I’m at a loss for words to describe what Azimut by Wilfrid Lupano and Jean-Baptiste Andreae even is. This bizarre graphic novel took me on quite a journey that had me thinking “what just happened?” Reminiscent of Neil Gaiman, Douglas Adams, and Jim Henson (a la Dark Crystal, not Muppets), Azimut has easily become one of my new favorite graphic novels. Continue reading to get my take on this stunning graphic novel.
Azimut features a host of quirky characters in a colourful fantasy world whose lives are turned upside down when the magnetic North pole simply disappears!

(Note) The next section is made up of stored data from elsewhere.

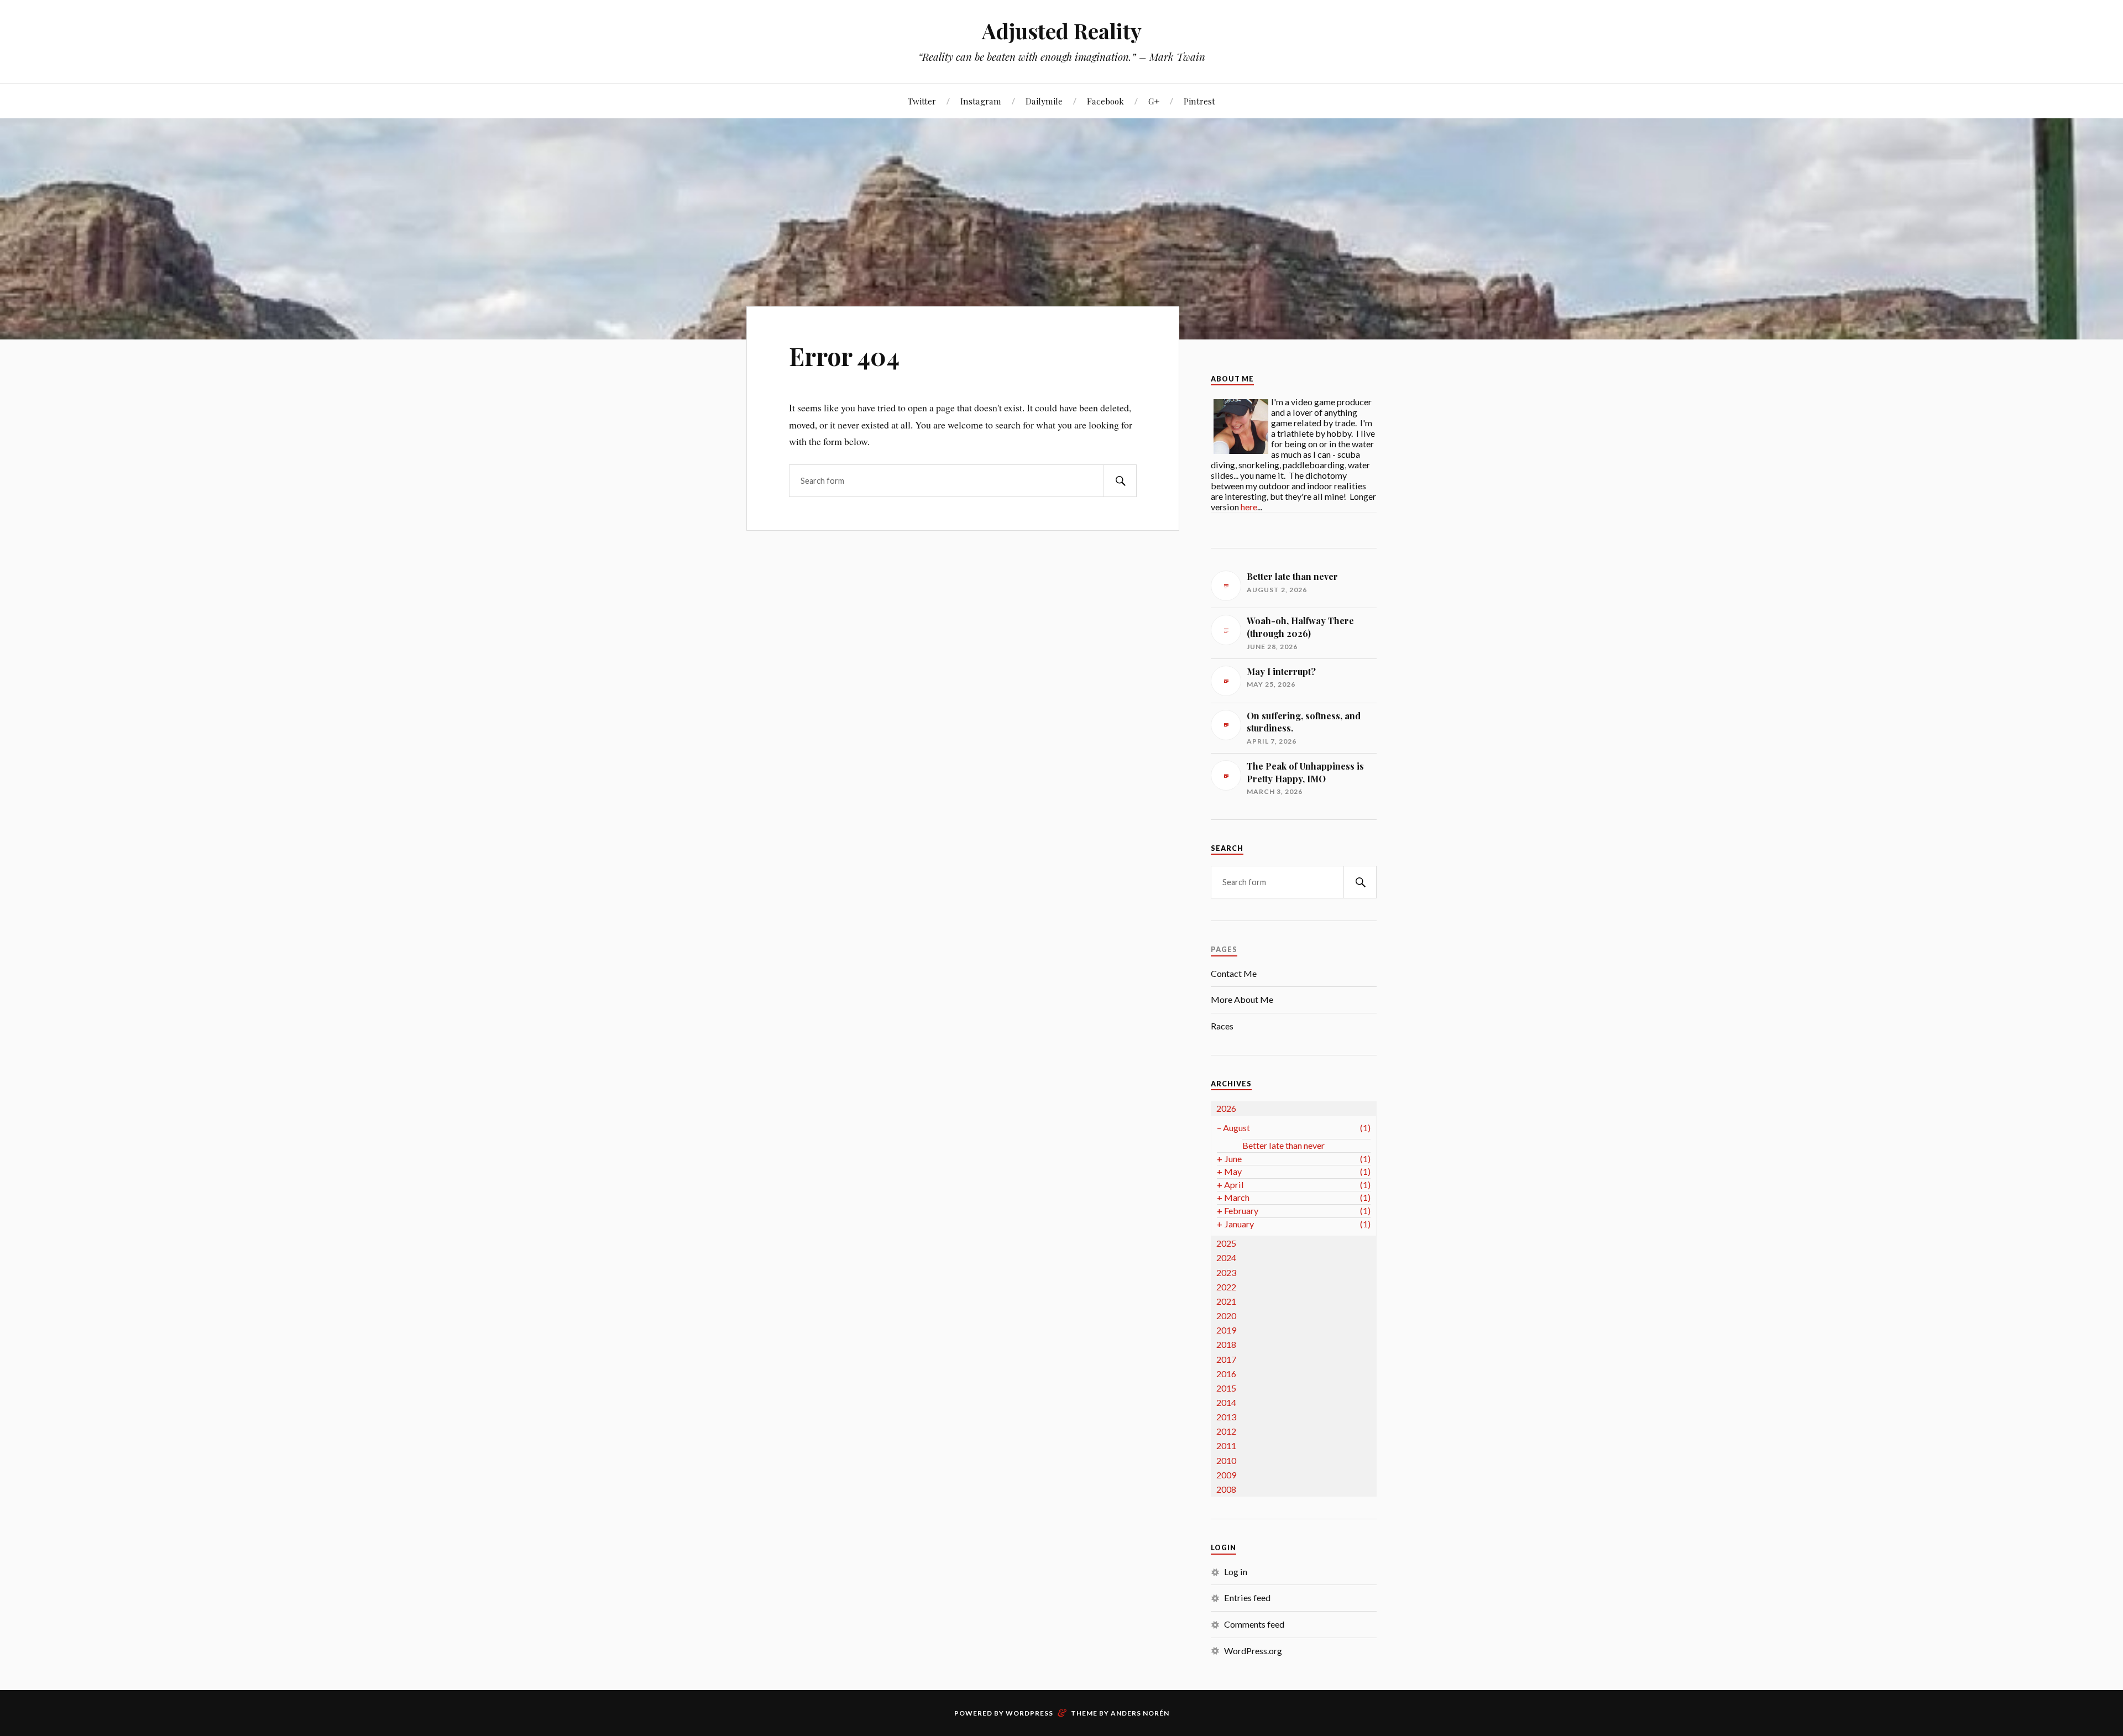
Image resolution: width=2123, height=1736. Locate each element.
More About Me (1242, 999)
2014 (1226, 1402)
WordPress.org (1253, 1650)
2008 (1226, 1489)
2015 (1226, 1388)
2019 (1226, 1330)
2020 (1226, 1315)
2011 (1226, 1445)
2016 (1226, 1373)
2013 (1226, 1416)
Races (1222, 1026)
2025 (1226, 1243)
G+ (1153, 101)
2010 (1226, 1460)
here (1249, 506)
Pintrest (1199, 101)
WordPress (1029, 1713)
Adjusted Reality (1062, 31)
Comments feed (1254, 1624)
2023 (1226, 1272)
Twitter (922, 101)
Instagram (980, 101)
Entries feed (1247, 1597)
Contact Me (1234, 973)
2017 (1226, 1359)
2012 (1226, 1431)
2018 (1226, 1344)
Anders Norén (1140, 1713)
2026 (1226, 1108)
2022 (1226, 1287)
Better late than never (1283, 1145)
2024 (1226, 1257)
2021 (1226, 1301)
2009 (1226, 1475)
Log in (1235, 1571)
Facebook (1105, 101)
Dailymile (1044, 101)
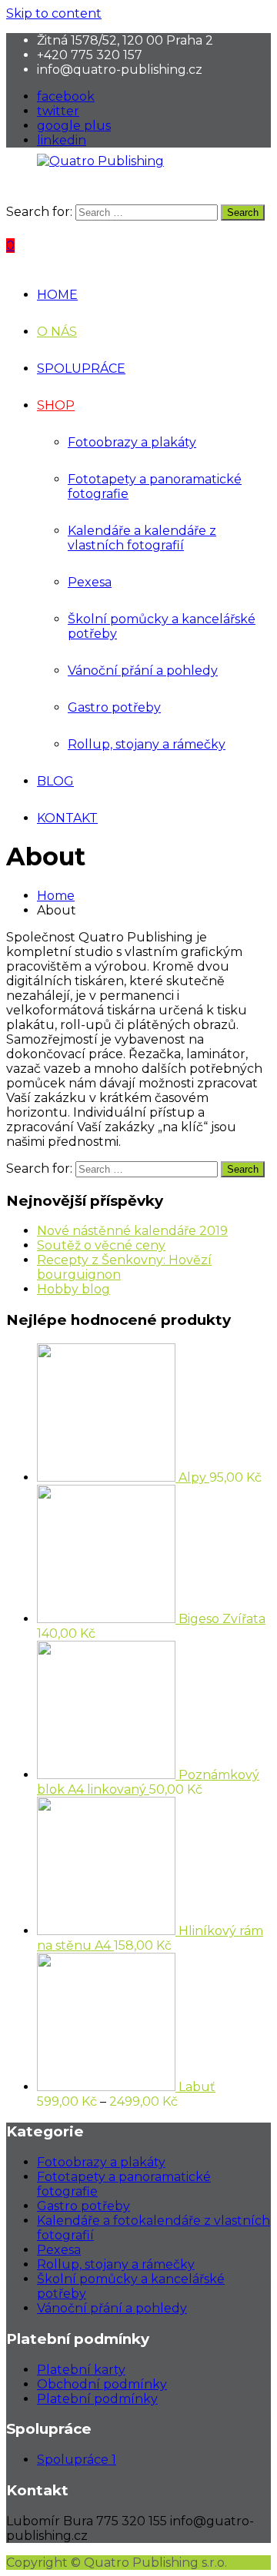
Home (57, 294)
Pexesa (90, 582)
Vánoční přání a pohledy (143, 670)
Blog (55, 781)
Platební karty (81, 2369)
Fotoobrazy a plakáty (132, 442)
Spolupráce (81, 368)
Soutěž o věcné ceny (101, 1245)
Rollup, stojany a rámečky (146, 744)
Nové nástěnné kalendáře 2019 (132, 1230)
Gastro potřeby (114, 707)
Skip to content (54, 13)
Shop (56, 405)
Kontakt (67, 818)
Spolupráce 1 (76, 2459)
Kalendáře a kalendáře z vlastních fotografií (142, 538)
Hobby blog (73, 1289)
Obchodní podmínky (102, 2384)
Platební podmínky (97, 2399)
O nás (57, 331)
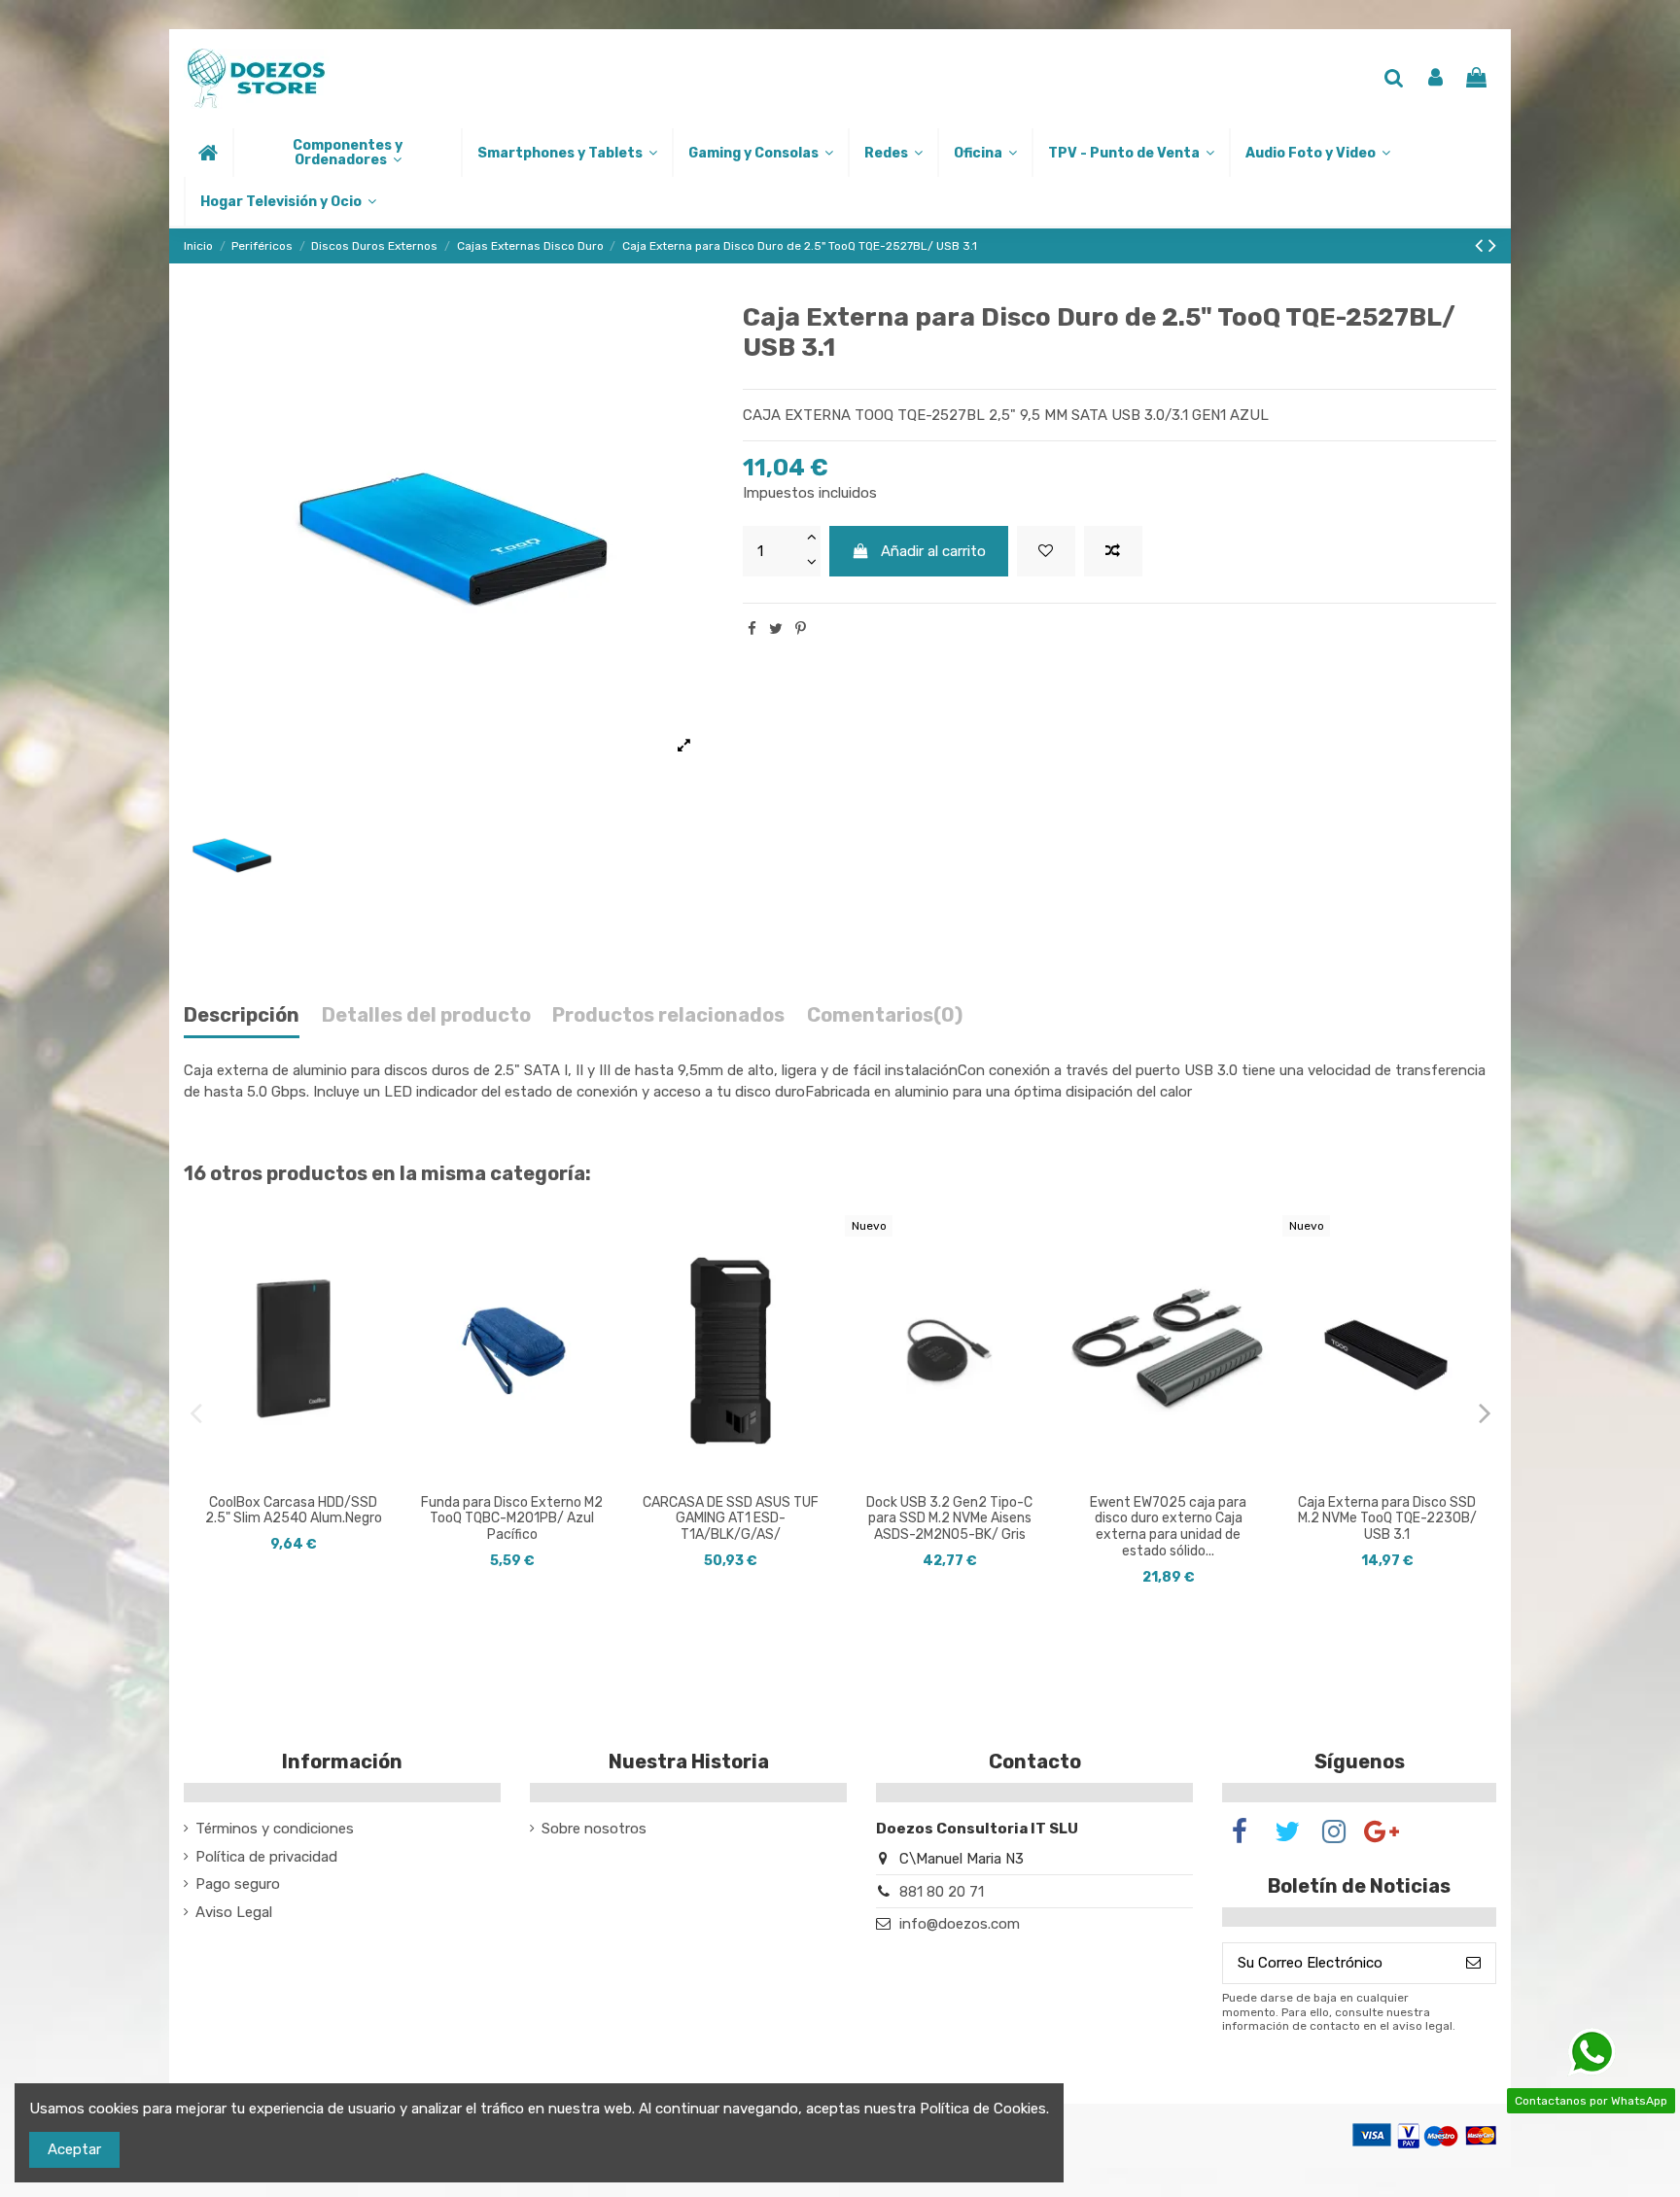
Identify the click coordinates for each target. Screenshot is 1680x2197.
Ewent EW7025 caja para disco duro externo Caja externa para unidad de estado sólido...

Time and death are not what they seem in this world – old professor Aristide Breloquinte spends his time studying the peculiarities on his laboratory ship, fearful of the dreaded Time Snatcher! The beautiful Manie Ganza, who seems convinced that time is money, daringly robs and outwits the pompous rulers across the land. Add in an intrepid explorer who can’t find North, and an aeronaut/talking rabbit duo on a personal quest for love, and you’ve got a fantasy adventure full of nonsense and excitement!
Wilfrid Lupano spins a wonderful yarn of fun, flawed characters – who could’ve jumped straight out of the works of Lewis Carroll – on a spectacular adventure, with mesmerising art by Jean-Baptiste Andréae.
(Disclaimer: I received this book from the publisher. This has not impacted my review which is unbiased and honest.)
Andreae’s arty style is incredibly surreal, unique, and steampunk-y, reflecting the plot and various characters throughout. I did really like the style as helped to build the eclectic, grotesque, and fantastical elements of this world. Each setting and each character were one of a kind and clearly well developed. Andreae even pays attention to even the most minute details, such as the clothing, backgrounds, and extra characters.
So clever and randomly punny! The overall story that moves the plot forward was an interesting mental exercise. What would happen if suddenly North didn’t exist? How would things change as a result? Lupano’s writing masterfully lives up to that challenge.
The pace was very quick and there was rarely a dull moment. Something was always happening somewhere. Even though the story takes place in so many different places and groups of people form and fracture throughout, it was still easy to follow and allowed the plot and characters to be fully developed.
All of the characters were vibrant and lively. The characters each had their own quirks, personalities, and histories that made the story even richer. I would not say that Lupano gave an in-depth look at the main characters but that somehow added to the odd charm of the series. Even though I had a shallow knowledge of these persons, it did not detract from the story.
I truly enjoyed Azimut. It was fast-paced, inventive, bizarre, and delightful. While its contents were not necessarily light and chipper, the grotesque and dark elements helped make an extraordinary story. If you get the chance, I strongly encourage you to give Azimut a chance.